## PROBLEM TO SOLVE
Line count for "agent": give how many lines in the data below contain it, with no other words.

━━ RECORDS FOR THIS EXERCISE ━━

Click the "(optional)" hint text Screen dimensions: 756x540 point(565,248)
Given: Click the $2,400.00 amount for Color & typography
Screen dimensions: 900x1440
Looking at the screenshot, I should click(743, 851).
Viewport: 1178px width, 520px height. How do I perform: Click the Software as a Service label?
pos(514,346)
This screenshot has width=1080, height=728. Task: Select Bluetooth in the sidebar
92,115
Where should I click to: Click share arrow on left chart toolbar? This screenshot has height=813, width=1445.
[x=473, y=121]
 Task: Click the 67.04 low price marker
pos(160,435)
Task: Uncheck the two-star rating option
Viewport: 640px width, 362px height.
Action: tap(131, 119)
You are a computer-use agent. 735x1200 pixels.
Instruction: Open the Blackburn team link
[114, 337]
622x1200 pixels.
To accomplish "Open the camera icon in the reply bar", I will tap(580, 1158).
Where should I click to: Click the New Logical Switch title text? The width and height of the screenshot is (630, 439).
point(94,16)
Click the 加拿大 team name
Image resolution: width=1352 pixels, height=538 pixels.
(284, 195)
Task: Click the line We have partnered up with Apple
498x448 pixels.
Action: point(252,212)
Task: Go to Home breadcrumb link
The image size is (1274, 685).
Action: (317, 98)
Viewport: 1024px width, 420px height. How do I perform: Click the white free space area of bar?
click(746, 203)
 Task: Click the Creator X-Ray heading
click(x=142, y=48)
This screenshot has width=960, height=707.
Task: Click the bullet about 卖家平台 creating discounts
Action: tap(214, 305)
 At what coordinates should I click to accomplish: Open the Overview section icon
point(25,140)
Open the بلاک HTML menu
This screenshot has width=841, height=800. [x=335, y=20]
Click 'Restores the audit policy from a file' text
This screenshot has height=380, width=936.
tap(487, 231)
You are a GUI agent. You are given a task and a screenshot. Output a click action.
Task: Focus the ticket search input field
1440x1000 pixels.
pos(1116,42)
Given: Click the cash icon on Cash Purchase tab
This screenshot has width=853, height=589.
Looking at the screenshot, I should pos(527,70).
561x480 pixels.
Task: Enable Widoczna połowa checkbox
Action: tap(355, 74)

━━━

## YOUR RESPONSE
2